"[...] o inóspito, árido e descurado processo encontra-se estreitamente relacionado com as correntes espirituais dos povos e [...] as suas diversas concretizações devem ser incluídas entre os mais importantes testemunhos da cultura" (F. Klein (1902))



07/12/2020

Jurisprudência 2020 (109)


Convolação processual;
princípio da confiança


1. O sumário de RP 28/5/2020 (174/19.7T8MTS.P1) é o seguinte:

I - Apenas a falta absoluta do núcleo factual da causa de pedir, por inexistência absoluta ou ininteligibilidade integral da sua materialização, gera uma petição inepta, enquanto a sua insuficiência ou imprecisão, seja na exposição, seja na concretização, torna uma petição deficiente, havendo neste caso lugar a um despacho de aperfeiçoamento.

II - Um “despacho de convolação processual” de uma providência cautelar comum para um incidente de atribuição da casa de morada de família, desacompanhado de um despacho de aperfeiçoamento, não permite gerar expectativas de que seguindo esse “novo caminho” esteja assegurado ao demandante o vencimento da ação, mas já gera expectativas de que os factos essenciais alegados e o pedido formulado estão em consonância com os pressupostos elementares da relação jurídico-processual, pelo que a sentença ao considerar inepta a petição inicial viola as expectativas jurídicas decorrentes da confiança ou segurança jurídicas propiciadas por aquele primeiro despacho.

III - O pedido inicialmente formulado de “reposição da água, gás e luz no imóvel da casa de morada de família ao Requerente” e que “enquanto todas as questões de direito, referentes à legitima propriedade do imóvel não se encontrem decididas, seja concedido ao Requerente o direito de permanecer no mesmo”, o qual corresponde à consequência material (condennatio), tem implícito um pedido de atribuição do arrendamento da “casa de morada de família”, que, por sua vez, equivale à declaração jurídica propriamente dita (pronunciatio).

IV - A atribuição da casa de morada de família após a ruptura da vida em comum, mormente quando está em causa a titularidade do direito de propriedade entre os membros do ex-casal, tanto pode implicar a celebração de um contrato de arrendamento urbano com prazo certo, como por duração indeterminada.


2. Na fundamentação do acórdão afirma-se o seguinte:

"Haverá agora que balizar um segundo quadro jurídico, atendendo que mediante o despacho judicial foi convolada uma providência cautelar comum para um incidente de atribuição de casa de morada de família.
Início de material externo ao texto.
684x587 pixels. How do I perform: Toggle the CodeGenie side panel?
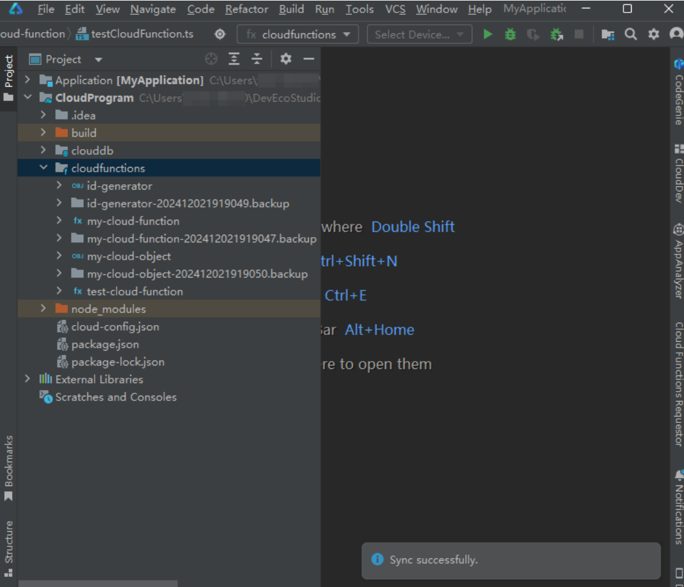678,91
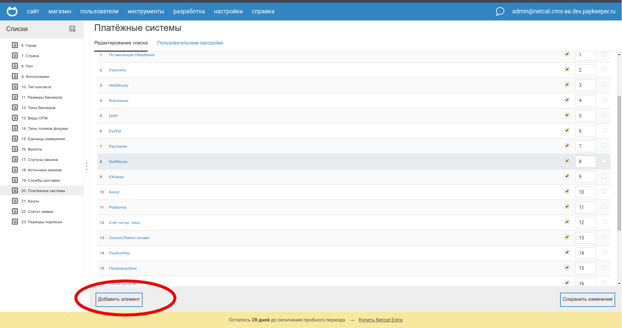This screenshot has width=622, height=328.
Task: Click the Netcat logo icon
Action: tap(12, 11)
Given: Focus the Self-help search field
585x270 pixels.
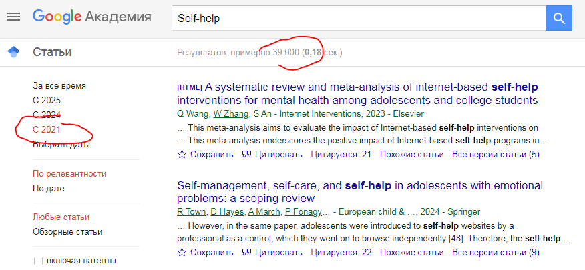Looking at the screenshot, I should [359, 18].
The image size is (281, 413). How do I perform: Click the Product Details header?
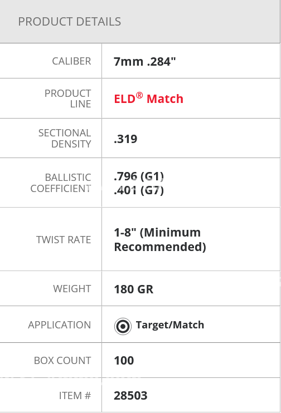[x=69, y=22]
Assim, será de atender ao preceituado no artigo 990.º, n.º 1 do NCPC, segundo o qual “Aquele que pretenda a atribuição da casa de morada de família, nos termos do artigo 1793.º do Código Civil, ou a transmissão do direito ao arrendamento, nos termos do artigo 1105.º do mesmo Código, deduz o seu pedido, indicando os factos com base nos quais entende dever ser-lhe atribuído o direito”. Para o efeito, dispõe aquele artigo 1793.º, através do seu n.º 1 que, “Pode o tribunal dar de arrendamento a qualquer dos cônjuges, a seu pedido, a casa de morada da família, quer essa seja comum quer própria de outro, considerando, nomeadamente, as necessidades de cada um dos cônjuges e o interesse dos filhos do casal.” Por sua vez e de acordo com o artigo 4.º da Lei n.º 7/2001 (DR I-A, n.º 109), alterada pela Lei n.º 23/2010, de 30/ago. (DR I, n.º 168), que veio estabelecer o regime jurídico das uniões de facto, “O disposto nos artigos 1105.º e 1793.º do Código Civil é aplicável, com as necessárias adaptações, em caso de ruptura da união de facto”.
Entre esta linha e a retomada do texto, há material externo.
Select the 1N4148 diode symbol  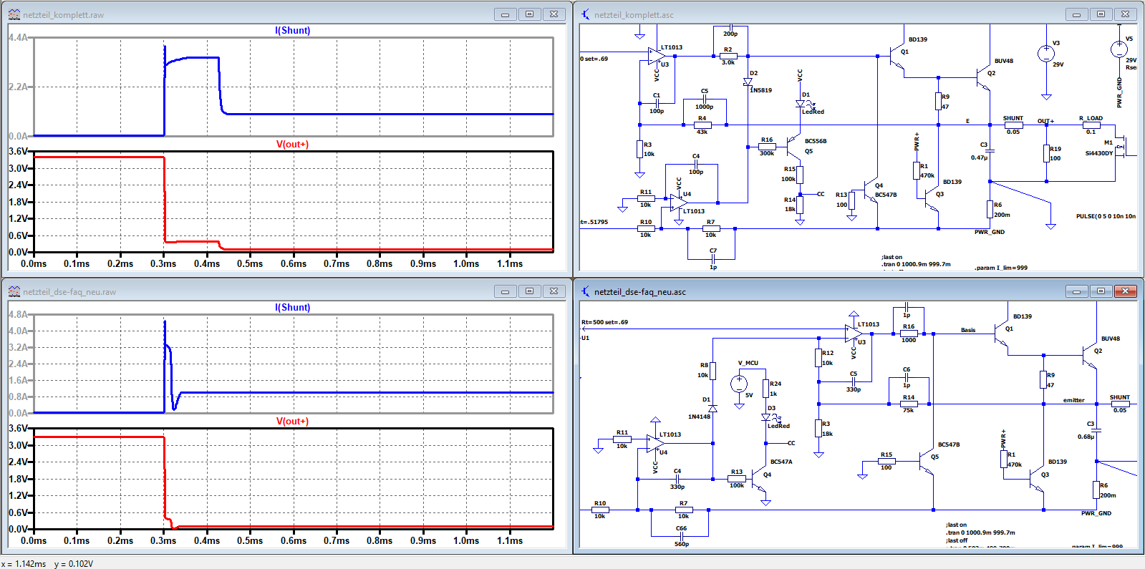pos(712,408)
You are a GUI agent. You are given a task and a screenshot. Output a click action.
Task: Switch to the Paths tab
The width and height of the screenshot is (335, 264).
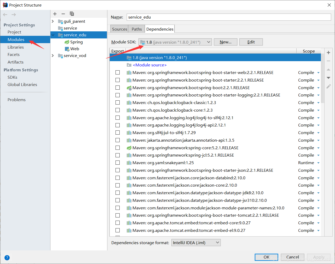tap(136, 29)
No caso em apreço não podemos dizer que o requerimento inicial se encontra absolutamente ausente de factos e não foi formulado qualquer pedido. Tanto um como outro existem. No que concerne aos factos, será de relembrar que os mesmos foram alegados no pressuposto de uma providência cautelar. Por sua vez, no que concerne ao pedido, temos dois momentos distintos: o primeiro, logo no início quando foi requerida “a reposição da água, gás e luz no imóvel da casa de morada de família ao Requerente”, assim como que “seja concedido ao Requerente o direito de permanecer no mesmo”; o segundo, mediante requerimento de 18/jun./2019, invocando a concordância da R., foi exposto que o “Requerente e Requerida, vêm conjuntamente requerer a V/Exa. a dissolução da união de facto e a sua formalização por este Tribunal”.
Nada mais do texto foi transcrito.